- Location: Grand Teton National Park, Teton County, Wyoming, US
- Coordinates: 43°38′22″N 110°52′14″W﻿ / ﻿43.63944°N 110.87056°W
- Lake type: Glacial Lake
- Basin countries: United States
- Max. length: 200 yd (180 m)
- Max. width: 150 yd (140 m)
- Surface elevation: 10,201 ft (3,109 m)

= Coyote Lake (Teton County, Wyoming) =

Lake in the American state of Wyoming

Coyote Lake is located in Grand Teton National Park, in the U. S. state of Wyoming. Situated .70 mi north-northwest of Mount Hunt.

==Description==
Coyote Lake lies in a cirque nearly surrounded by several unnamed peaks each nearly 11000 ft above sea level. Coyote Lake sits in a cirque at the head of Open Canyon and can be reached from the Open Canyon Trail but requires off trail navigation to access.
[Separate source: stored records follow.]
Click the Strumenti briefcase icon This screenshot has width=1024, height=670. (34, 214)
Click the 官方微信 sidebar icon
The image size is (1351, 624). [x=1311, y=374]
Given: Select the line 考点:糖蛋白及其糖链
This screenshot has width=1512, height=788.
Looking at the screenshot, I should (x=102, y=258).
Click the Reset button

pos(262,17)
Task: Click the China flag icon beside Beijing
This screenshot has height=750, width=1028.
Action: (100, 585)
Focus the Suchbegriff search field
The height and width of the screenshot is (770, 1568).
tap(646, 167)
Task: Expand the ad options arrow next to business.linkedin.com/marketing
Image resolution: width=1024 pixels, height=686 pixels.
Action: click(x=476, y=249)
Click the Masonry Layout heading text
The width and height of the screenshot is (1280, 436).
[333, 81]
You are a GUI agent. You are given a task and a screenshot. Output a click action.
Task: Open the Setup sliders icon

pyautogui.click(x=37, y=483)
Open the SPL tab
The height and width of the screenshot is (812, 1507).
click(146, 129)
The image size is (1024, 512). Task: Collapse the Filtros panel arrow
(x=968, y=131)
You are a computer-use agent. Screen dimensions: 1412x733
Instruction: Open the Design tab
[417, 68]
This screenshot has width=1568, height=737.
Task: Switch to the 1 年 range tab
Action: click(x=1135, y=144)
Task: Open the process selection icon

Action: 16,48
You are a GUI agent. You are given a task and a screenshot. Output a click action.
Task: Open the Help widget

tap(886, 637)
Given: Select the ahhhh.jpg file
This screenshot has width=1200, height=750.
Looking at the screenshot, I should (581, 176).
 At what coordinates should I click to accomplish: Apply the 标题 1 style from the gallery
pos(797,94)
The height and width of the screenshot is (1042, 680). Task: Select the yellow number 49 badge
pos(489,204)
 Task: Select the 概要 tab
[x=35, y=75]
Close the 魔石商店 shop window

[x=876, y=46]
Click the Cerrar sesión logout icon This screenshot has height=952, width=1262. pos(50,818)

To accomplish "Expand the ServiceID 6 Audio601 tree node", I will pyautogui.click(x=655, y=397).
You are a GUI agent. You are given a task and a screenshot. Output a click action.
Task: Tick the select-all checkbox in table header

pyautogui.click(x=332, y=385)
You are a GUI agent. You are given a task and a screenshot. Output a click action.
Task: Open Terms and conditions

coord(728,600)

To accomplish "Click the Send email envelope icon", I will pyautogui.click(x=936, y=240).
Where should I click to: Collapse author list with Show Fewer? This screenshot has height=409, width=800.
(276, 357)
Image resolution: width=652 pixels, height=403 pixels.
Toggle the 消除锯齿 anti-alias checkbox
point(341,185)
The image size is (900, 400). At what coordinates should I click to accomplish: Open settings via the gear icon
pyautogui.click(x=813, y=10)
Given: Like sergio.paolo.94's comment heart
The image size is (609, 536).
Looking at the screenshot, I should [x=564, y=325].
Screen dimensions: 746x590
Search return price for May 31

The lake is located at the head of the south fork on the Open Canyon trail.

In 1927 The Pinehole Roundup printed an article titled, "Two Weeks in the Rockies With a Forest Ranger by C.H. McDonald. In the article Coyote Lake was described as "Mud Lake". The writer detailed a story about their horse becoming stuck in the lake mud and struggling to free itself.